An excellent morning of birding the Tubac area, with 70 species.
Anza Trail, Tubac:
We started the day by watching a group of JAVELINA (Collared Pecary) from the bridge. Always fun to watch.
Sadly, we also found a dead juvenile HARRIS’S HAWK under the bridge, directly below some low-slung wires. As I mentioned last month, Harris’s Hawk is a rarity in Santa Cruz County and I’ve only seen two previously, both also juveniles. The one I saw last month was flying high over the bridge, so unless it turned around and came back, it presumably wasn’t that one.
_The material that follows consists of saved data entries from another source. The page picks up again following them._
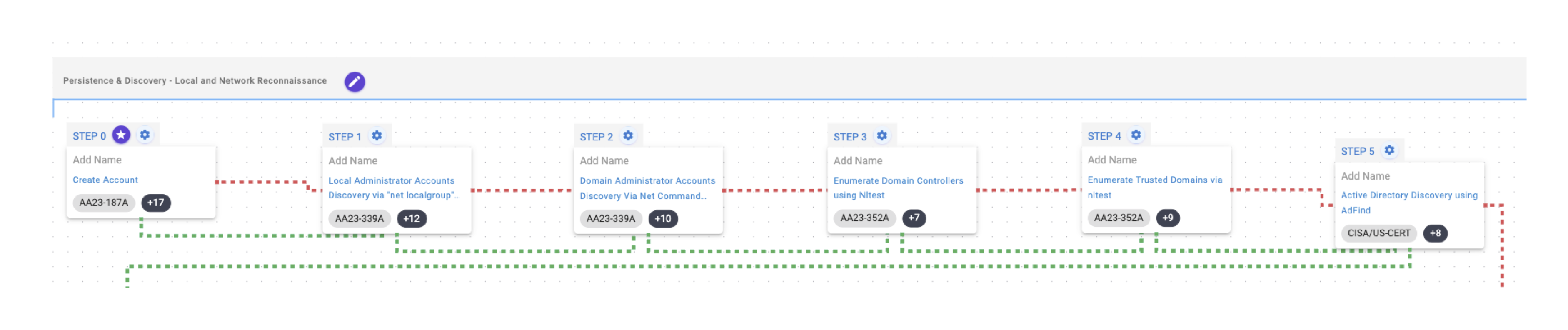
Task: Open the STEP 3 gear settings
Action: pos(882,136)
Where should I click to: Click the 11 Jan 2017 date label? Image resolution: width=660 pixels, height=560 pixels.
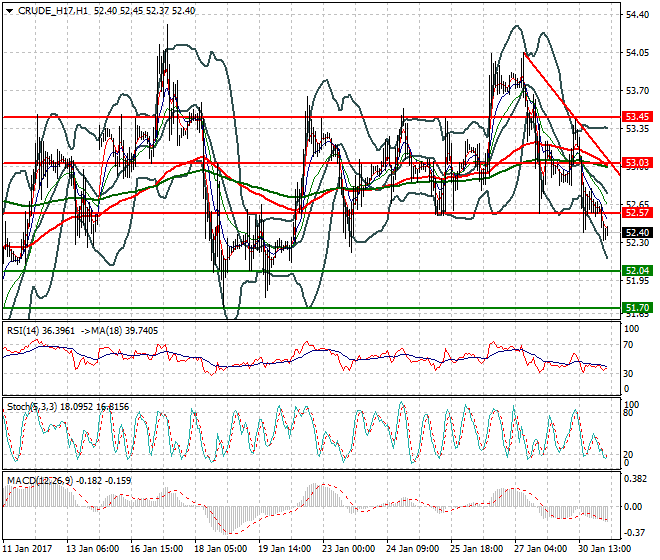[x=29, y=549]
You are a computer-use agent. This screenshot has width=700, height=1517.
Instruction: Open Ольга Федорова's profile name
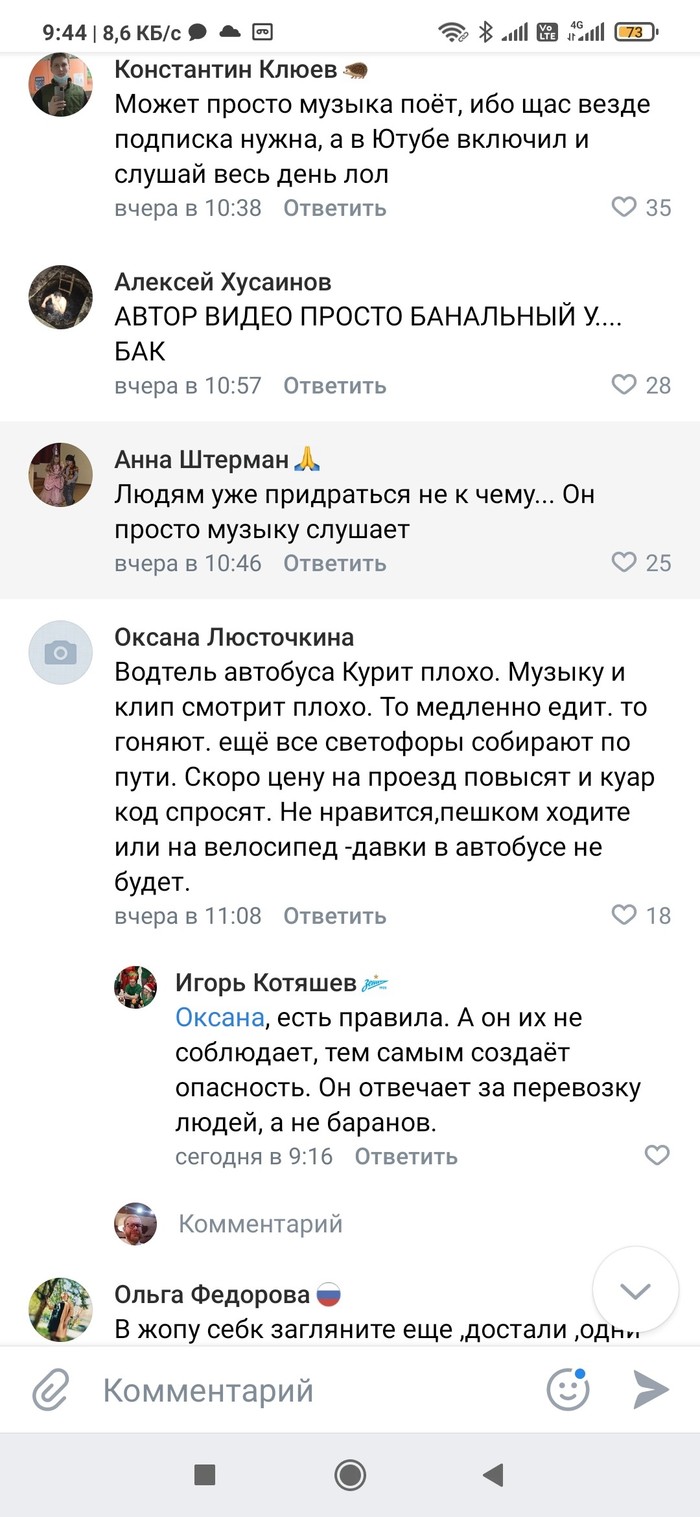[212, 1295]

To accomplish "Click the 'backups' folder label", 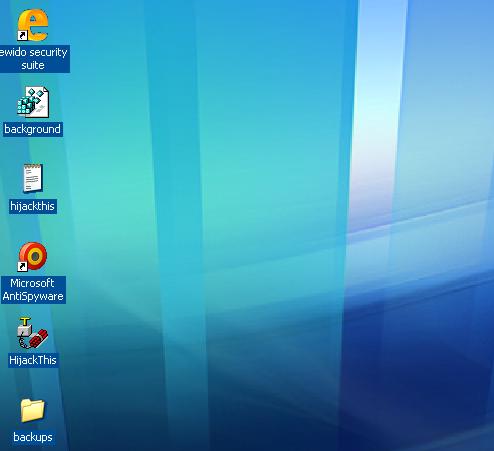I will [x=33, y=437].
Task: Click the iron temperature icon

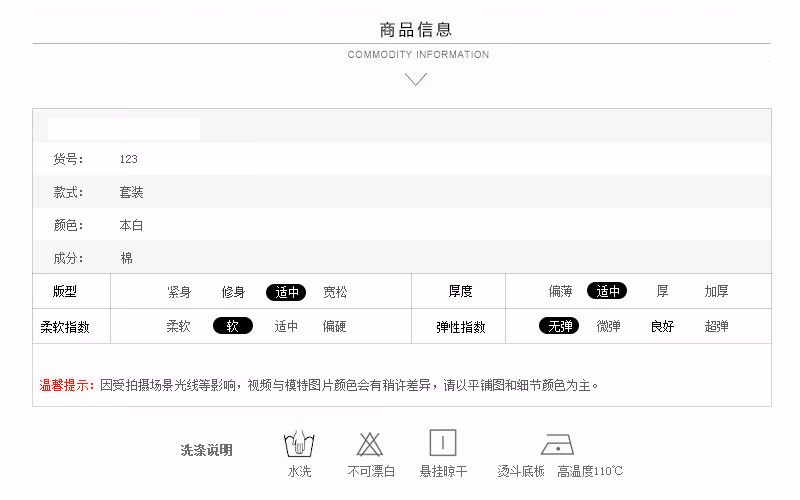Action: click(557, 444)
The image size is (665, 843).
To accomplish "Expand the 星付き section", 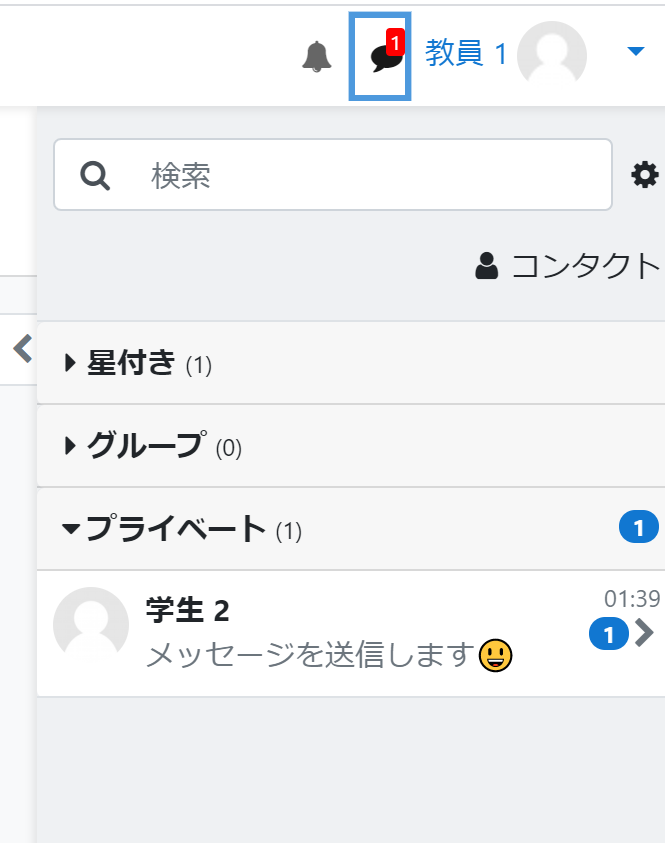I will tap(139, 363).
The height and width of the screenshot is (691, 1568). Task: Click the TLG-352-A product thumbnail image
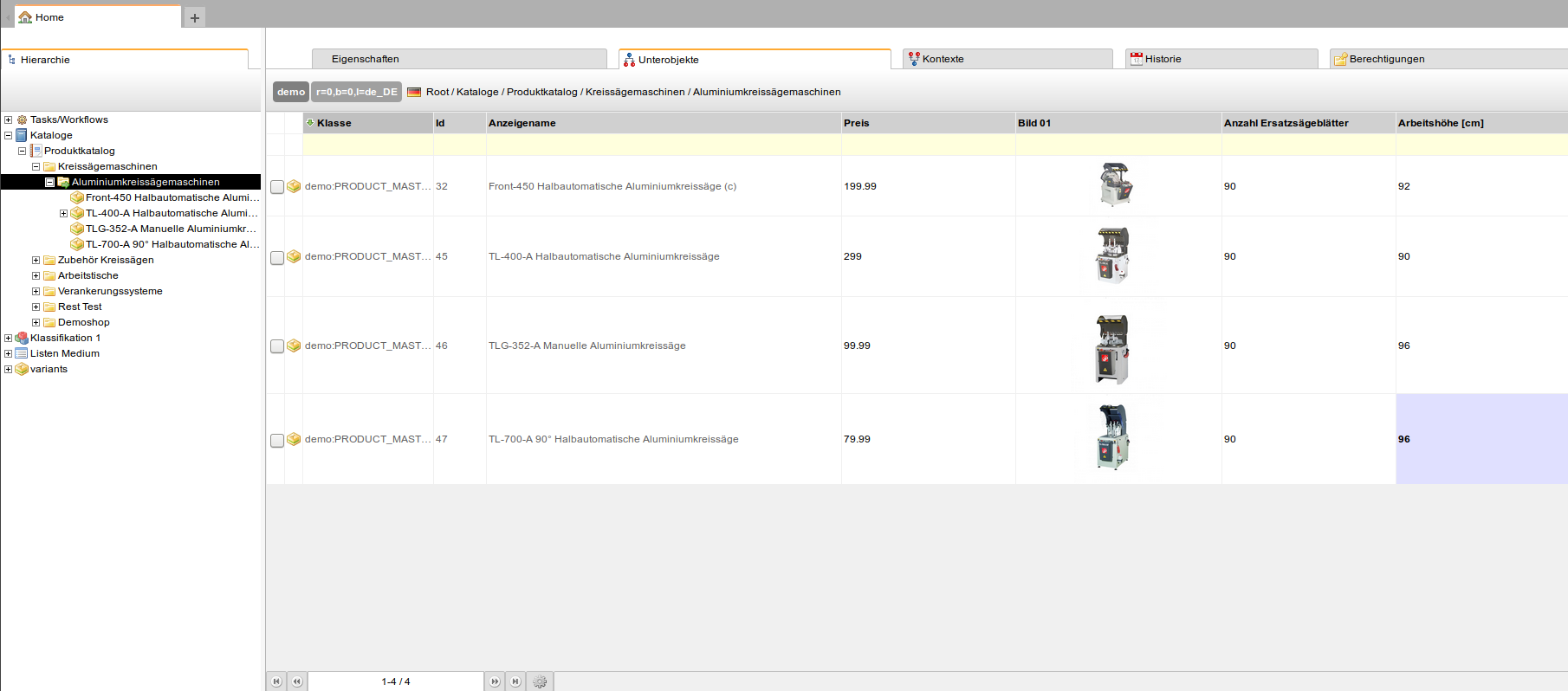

But it was a sad sight nonetheless.
We found a good assortment of birds around the bridge, along the Anza Trail and in Ron Morriss Park, including BLACK VULTURE, GRAY HAWK, NORTHERN BEARDLESS-TYRANNULET, GRAY and VERMILION FLYCATCHERS, CASSIN’S KINGBIRD, BELL’S VIREO, NORTHERN ROUGH-WINGED SWALLOW, LUCY’S and YELLOW WARBLERS, GREEN-TAILED and ABERT’S TOWHEE, RUFOUS-WINGED, LARK, SONG, LINCOLN’S and a ‘MOUNTAIN’ subspecies WHITE-CROWNED SPARROW, and PINE SISKIN.
Amado Pond:
Gulls are always a surprise find in the Arizona desert. RING-BILLED GULL is the commonest, but still unusual.
Otherwise the pond was quiet, with just RING-NECKED DUCK, TREE and BARN SWALLOWS, and LAZULI BUNTING being of note.
Rock Corral Canyon:
We started along the bumpy dirt road and saw a ZONE-TAILED HAWK near the freeway.
At this point my camera battery died and I didn’t have my spare (schoolboy error) so I was reduced to photos with my phone.
Several BLACK-TAILED GNATCATCHERS were noisily calling in the desert approaching the canyon, as was a GREATER ROADRUNNER, and BREWER’S and BLACK-THROATED SPARROWS.
We birded quite a way up canyon. Our best find was a pair of BLACK-CAPPED GNATCATCHERS about a half mile beyond the rock corral.
The canyon also produced BLACK VULTURE, SHARP-SHINNED and GRAY HAWKS, WHITE-THROATED SWIFT, COSTA’S HUMMINGBIRD, NORTHERN BEARDLESS-TYRANNULET, CASSIN’S KINGBIRD, BELL’S and HUTTON’S VIREOS, HERMIT THRUSH, LUCY’S and NASHVILLE WARBLERS, RUFOUS-CROWNED and RUFOUS-WINGED SPARROWS, and ‘OREGON’ and PINK-SIDED’ forms of DARK-EYED JUNCO.
It’s a shame it’s such a rough road to get to the canyon which requires a brave truck-owner to reach. It really is a beautiful place.